● EXERCISE PROMPT
A single number is the answer: how many lines of the data hold "icon"?

● DATA EXTRACT

┄┄┄┄┄┄┄┄┄┄

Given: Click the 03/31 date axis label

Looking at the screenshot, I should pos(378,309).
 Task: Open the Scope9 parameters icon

┄┄┄┄┄┄┄┄┄┄

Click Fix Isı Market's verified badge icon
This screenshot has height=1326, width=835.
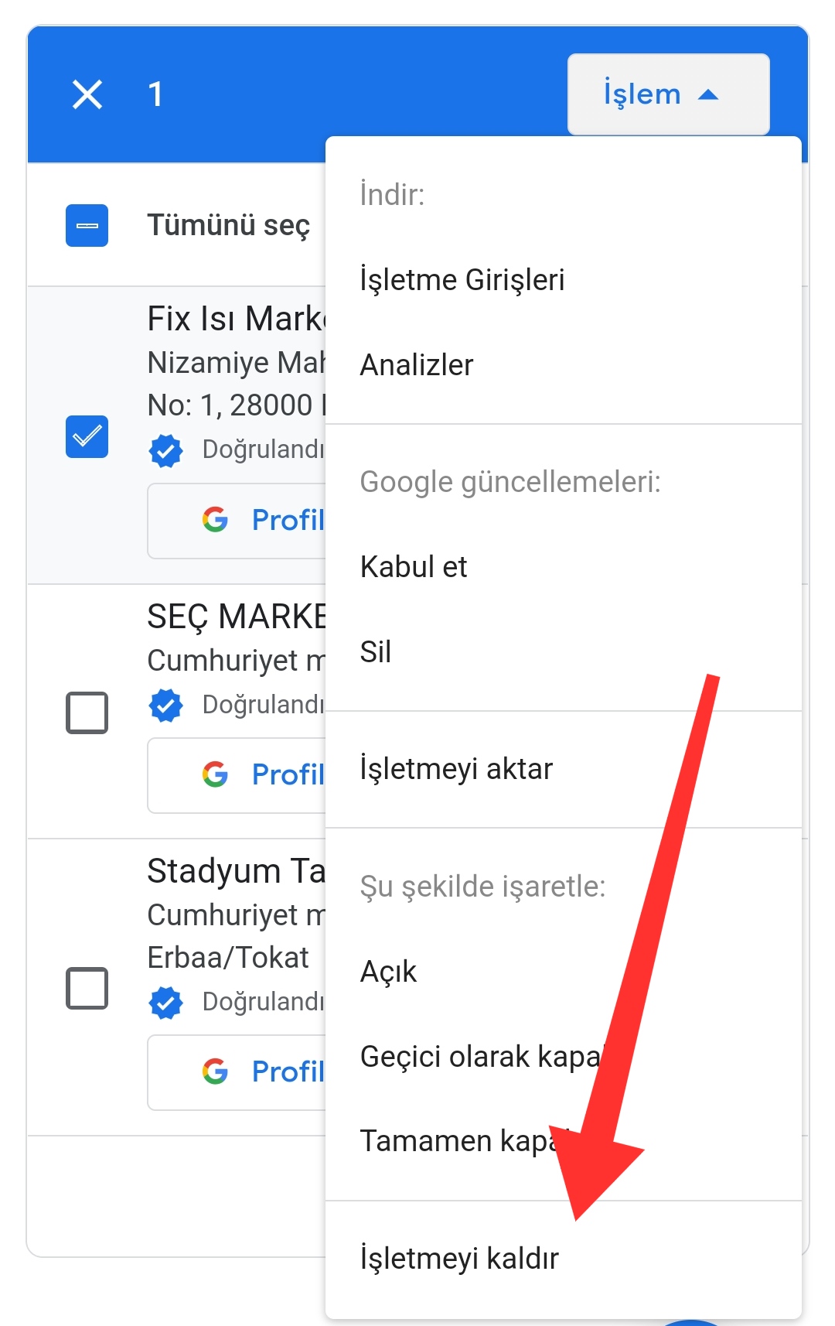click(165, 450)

┄┄┄┄┄┄┄┄┄┄

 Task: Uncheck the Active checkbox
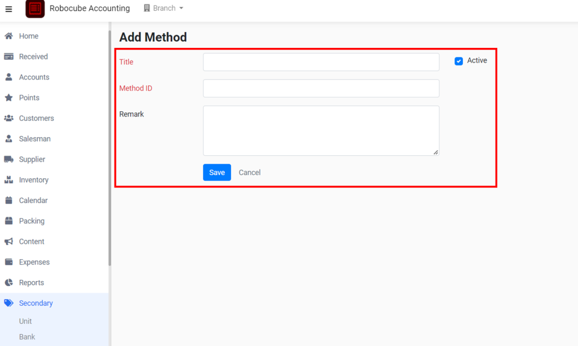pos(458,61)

┄┄┄┄┄┄┄┄┄┄

● ANSWER FOR THIS EXERCISE
2